Sustainable software engineering – IT pros write green code

Online training courses are an efficient way for coders to get up to speed on sustainable software engineering.
21 October 2022

Green code: developers are paying more attention to the carbon emissions associated with hardware and software choices. Image credit: Shutterstock.

We’ve already seen how software engineers are starting to shop for greener cloud hosting providers. And this is just the beginning of a movement that’s being dubbed ‘sustainable software engineering’. “Everyone has a part to play in the solution,” says Asim Hussain, Green Developer Relations Lead at Microsoft. “Sustainable software engineering is an emerging discipline at the intersection of climate science, software, hardware, electricity markets, and data center design.” And while this may sound like a novelty, such a mindset will need to go mainstream to curb emissions linked to everyday applications.

To equip developers with the basics, Hussain runs an online training course that does a great job of answering the question – what is sustainable software engineering?
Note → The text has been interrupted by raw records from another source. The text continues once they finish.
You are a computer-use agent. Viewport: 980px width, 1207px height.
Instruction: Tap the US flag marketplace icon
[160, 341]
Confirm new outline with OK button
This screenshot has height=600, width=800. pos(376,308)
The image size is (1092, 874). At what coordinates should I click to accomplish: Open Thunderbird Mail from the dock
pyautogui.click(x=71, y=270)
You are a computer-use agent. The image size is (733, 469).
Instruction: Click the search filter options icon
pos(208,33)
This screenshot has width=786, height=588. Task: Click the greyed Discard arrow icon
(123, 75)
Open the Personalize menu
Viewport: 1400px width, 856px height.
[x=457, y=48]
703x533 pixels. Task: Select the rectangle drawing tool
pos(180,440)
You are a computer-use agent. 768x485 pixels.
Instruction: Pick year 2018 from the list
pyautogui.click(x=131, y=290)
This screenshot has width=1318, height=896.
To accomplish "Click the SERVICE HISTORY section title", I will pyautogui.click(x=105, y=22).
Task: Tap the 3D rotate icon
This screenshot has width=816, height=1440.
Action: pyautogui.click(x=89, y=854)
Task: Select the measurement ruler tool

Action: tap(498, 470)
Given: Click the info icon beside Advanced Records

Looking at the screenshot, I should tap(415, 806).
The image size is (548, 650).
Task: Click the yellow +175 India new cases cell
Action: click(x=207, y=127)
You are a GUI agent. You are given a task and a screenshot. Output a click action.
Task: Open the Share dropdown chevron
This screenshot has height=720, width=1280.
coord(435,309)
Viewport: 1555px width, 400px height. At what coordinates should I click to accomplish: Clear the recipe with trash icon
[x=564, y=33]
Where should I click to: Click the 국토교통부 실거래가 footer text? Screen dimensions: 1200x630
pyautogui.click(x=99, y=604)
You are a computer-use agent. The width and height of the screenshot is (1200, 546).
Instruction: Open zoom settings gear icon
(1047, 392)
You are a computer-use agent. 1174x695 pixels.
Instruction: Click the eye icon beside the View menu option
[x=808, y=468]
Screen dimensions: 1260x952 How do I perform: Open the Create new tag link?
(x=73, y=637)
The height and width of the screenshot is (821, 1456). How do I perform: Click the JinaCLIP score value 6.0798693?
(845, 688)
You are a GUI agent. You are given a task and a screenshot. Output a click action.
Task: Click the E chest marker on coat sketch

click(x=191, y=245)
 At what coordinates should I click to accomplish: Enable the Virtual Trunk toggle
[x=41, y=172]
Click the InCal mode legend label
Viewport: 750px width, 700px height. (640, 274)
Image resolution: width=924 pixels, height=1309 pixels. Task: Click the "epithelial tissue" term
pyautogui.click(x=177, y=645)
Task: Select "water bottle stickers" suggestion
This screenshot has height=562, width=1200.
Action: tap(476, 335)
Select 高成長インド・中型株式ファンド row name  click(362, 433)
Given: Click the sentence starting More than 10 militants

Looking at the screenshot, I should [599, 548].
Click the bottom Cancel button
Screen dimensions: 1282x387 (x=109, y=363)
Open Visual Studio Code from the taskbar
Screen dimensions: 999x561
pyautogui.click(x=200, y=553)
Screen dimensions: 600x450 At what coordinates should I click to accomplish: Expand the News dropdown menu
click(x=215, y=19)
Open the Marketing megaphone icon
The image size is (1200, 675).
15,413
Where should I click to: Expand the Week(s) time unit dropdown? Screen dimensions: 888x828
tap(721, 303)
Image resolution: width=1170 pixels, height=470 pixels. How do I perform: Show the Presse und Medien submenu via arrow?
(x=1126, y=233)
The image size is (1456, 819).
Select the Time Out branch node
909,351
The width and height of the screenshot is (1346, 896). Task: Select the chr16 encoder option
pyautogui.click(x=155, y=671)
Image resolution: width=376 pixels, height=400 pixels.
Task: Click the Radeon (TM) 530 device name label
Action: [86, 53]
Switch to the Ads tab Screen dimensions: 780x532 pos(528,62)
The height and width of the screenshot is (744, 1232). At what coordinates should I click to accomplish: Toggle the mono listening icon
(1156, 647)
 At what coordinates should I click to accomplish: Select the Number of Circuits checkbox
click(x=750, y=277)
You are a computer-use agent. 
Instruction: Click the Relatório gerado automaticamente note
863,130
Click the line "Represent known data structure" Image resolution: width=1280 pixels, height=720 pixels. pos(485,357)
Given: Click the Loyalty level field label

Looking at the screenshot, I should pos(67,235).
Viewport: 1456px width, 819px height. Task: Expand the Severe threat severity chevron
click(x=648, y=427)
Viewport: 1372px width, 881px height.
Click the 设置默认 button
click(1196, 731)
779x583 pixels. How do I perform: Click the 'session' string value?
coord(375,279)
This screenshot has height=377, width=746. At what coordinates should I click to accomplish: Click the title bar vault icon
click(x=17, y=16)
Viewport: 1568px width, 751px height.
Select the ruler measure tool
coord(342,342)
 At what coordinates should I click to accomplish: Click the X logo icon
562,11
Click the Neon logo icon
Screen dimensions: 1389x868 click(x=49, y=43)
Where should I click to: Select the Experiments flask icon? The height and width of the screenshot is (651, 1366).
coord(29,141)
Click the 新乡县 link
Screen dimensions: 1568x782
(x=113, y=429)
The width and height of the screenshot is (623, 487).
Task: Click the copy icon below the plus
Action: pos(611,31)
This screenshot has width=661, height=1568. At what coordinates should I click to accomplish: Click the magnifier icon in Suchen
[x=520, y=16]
In just 33 mins, participants receive a whistle-stop tour of all eight core principles that underpin this emerging discipline. Hussain is committed to the cause and is keen for others to endorse the principles of sustainable software engineering too. To understand what’s driving such initiatives, it’s worth considering how much energy software applications can consume. And an example on many people’s minds is artificial intelligence (AI).

Understanding AI emissions

In 2019, researchers in the US published energy and policy considerations for deep learning in natural language processing [PDF]. Deep learning is a powerful tool for generalizing data and has led to a step-change in AI model performance. Making the headlines recently has been impressive AI-rendered digital art generated by just a few keywords prompts. Voice technology is also coming along leaps and bounds, and there’s the captivating topic of deepfakes to consider too. But the rewards of deep learning only come when you have many layers of neural networks – hence the name. And that adds up to a lot of processing. GPT-3, the latest in a series of natural language models, has 175 billion parameters.

The US study considered simpler natural language models, including GPT-2 (which has two orders of magnitude fewer parameters than its successor GPT-3), and found that even these smaller versions still had large carbon footprints. The carbon dioxide emissions associated with training a natural language processing model can run to 6 digits, which – to put this figure into perspective – is similar to running five average American cars. And this includes a lifetime’s worth of fuel and the emissions associated with building the cars in the first place.

Green power and ASICs

Datacenter providers may argue that their facilities are powered using renewables, but even green power sources still need to be topped up from the grid – for example, when there’s no wind or little sun in the sky. And there are some great visualizations such as Electricity Maps that provide a live feed of the energy mix country by country. It is true to say that hardware improvements do make an impact on the researchers’ calculations, which the team acknowledges. Tensor processing units (TPUs) – custom-developed application-specific integrated circuits (ASICs) designed to run common machine learning operations – are becoming more common. And these chips are more cost-efficient compared with GPUs for accelerating certain models.

But even using TPUs, AI developers still run into the issue of diminishing returns. Pushing models toward higher performance scores takes more and more compute time for just a fraction of the rewards gained earlier in the training cycle. From a sustainable software engineering perspective, this scenario could be managed through so-called ‘demand shaping’. If the code were carbon-aware then the model training rate could be matched to the availability of renewable power. We’ve become used to online meetings that dial audio and video quality up and down based on available bandwidth, and there’s no reason why training AI models couldn’t follow suit.

Timing is everything

Hussain emphasizes the merits of keeping an eye on carbon intensity – the impact of the current electricity mix on emissions. Numbers drop when renewables use is high and rise when coal and gas are topping up the grid. Getting the timing right means that users can reduce the environmental burden of their applications without changing a single line of code.

This concept doesn’t just apply to computers of course. And firms such as Equiwatt are working with energy companies to encourage consumers to be selective about when they run appliances. In Equiwatt’s case, the company has a downloadable app that alerts users when electricity consumption peaks. The intention of the alerts is to encourage recipients to switch off any non-essential equipment. And to sweeten the deal, users get points that they can exchange for various goods and services.

It’s an interesting business model and energy companies seem willing to pay tech firms to come up with solutions for burning less gas and coal. Certainly having information at your fingertips is a sign of progress and if there’s one thing that tech firms do well, it’s data.